Instructions
a) Answer these questions using the feature request about a local semantic knowledge indexer:
(i) What does the feature request say Obsidian currently excels at representing?
(ii) What two problems result when multiple plugins each generate their own embedding indexes?
(iii) What does the feature request say happens when users manually paste notes into external AI tools?
b) Copy word for word the passage of the feature request about a local semantic knowledge indexer from "Use case or" to "a philosophical advantage.".

Local Semantic “Knowledge Indexer” (Opt-In Core Layer) + Optional MCP Service

Use case or problem

As vaults grow, the challenge shifts from storing knowledge to understanding relationships between notes. Obsidian currently excels at representing explicit links, but cannot illicit semantic relationships dynamically (shared meaning, themes, overlapping concepts).

Users and plugin developers are already trying to solve this, but in fragmented ways:

  • Multiple plugins each generate their own embedding indexes → duplicated computation and inconsistent similarity scoring
  • Some users manually paste notes into external AI tools → this leaks private vault content
  • Local LLM / CLI workflows interact directly with .md the vaults md files → but every tool must re-implement its own semantic reasoning

The absence of a shared local semantic foundation has become a practical limitation, not a philosophical advantage.

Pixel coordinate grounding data

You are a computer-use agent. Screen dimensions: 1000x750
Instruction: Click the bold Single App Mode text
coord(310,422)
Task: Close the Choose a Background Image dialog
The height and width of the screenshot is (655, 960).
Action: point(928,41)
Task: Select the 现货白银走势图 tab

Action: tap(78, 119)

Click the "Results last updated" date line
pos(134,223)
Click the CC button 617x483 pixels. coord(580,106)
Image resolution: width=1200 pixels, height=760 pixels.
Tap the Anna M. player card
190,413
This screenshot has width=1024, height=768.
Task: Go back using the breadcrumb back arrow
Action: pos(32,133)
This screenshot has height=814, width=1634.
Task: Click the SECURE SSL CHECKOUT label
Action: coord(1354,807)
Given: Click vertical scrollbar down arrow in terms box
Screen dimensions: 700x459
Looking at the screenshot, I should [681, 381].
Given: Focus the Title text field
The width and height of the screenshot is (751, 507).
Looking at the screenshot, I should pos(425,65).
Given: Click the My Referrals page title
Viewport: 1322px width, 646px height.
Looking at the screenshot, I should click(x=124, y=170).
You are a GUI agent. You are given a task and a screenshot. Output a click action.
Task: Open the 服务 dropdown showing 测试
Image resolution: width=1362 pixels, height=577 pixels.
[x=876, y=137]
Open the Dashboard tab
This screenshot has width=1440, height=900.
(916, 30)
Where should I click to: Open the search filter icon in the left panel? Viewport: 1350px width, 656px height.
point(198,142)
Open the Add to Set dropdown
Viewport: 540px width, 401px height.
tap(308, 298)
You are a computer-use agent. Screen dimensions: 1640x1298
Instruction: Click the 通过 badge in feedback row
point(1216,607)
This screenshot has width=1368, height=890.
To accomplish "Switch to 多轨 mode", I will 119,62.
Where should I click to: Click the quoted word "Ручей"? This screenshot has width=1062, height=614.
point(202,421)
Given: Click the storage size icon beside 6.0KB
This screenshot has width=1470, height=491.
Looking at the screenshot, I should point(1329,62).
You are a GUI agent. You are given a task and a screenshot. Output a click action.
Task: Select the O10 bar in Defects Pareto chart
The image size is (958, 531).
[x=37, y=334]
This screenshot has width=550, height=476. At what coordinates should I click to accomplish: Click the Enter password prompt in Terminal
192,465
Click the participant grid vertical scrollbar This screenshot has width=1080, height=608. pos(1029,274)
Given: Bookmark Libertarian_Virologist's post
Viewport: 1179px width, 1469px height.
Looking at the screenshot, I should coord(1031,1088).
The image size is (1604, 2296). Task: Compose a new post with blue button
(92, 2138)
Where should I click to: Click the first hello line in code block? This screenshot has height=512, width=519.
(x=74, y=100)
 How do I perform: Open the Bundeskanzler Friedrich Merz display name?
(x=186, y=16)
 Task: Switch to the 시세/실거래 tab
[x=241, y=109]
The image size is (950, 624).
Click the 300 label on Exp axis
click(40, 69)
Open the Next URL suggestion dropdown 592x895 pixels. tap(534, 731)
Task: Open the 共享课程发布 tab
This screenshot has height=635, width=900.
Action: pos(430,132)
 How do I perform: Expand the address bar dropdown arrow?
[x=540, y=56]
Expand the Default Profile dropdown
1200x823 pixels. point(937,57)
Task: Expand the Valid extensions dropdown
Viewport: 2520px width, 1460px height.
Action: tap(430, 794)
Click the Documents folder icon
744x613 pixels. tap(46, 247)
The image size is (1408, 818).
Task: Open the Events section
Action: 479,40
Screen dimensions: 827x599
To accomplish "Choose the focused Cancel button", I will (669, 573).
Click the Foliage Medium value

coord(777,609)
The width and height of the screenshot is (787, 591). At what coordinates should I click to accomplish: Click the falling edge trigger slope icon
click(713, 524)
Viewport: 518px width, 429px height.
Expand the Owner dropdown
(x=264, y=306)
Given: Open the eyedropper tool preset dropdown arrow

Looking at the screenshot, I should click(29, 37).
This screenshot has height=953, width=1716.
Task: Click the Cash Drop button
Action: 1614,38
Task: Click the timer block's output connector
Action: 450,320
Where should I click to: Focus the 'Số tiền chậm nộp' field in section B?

Solution set
a)
(i) Explicit links.
(ii) Duplicated computation and inconsistent similarity scoring.
(iii) It leaks private vault content.

b)
Use case or problem

As vaults grow, the challenge shifts from storing knowledge to understanding relationships between notes. Obsidian currently excels at representing explicit links, but cannot illicit semantic relationships dynamically (shared meaning, themes, overlapping concepts).

Users and plugin developers are already trying to solve this, but in fragmented ways:

  • Multiple plugins each generate their own embedding indexes → duplicated computation and inconsistent similarity scoring
  • Some users manually paste notes into external AI tools → this leaks private vault content
  • Local LLM / CLI workflows interact directly with .md the vaults md files → but every tool must re-implement its own semantic reasoning

The absence of a shared local semantic foundation has become a practical limitation, not a philosophical advantage.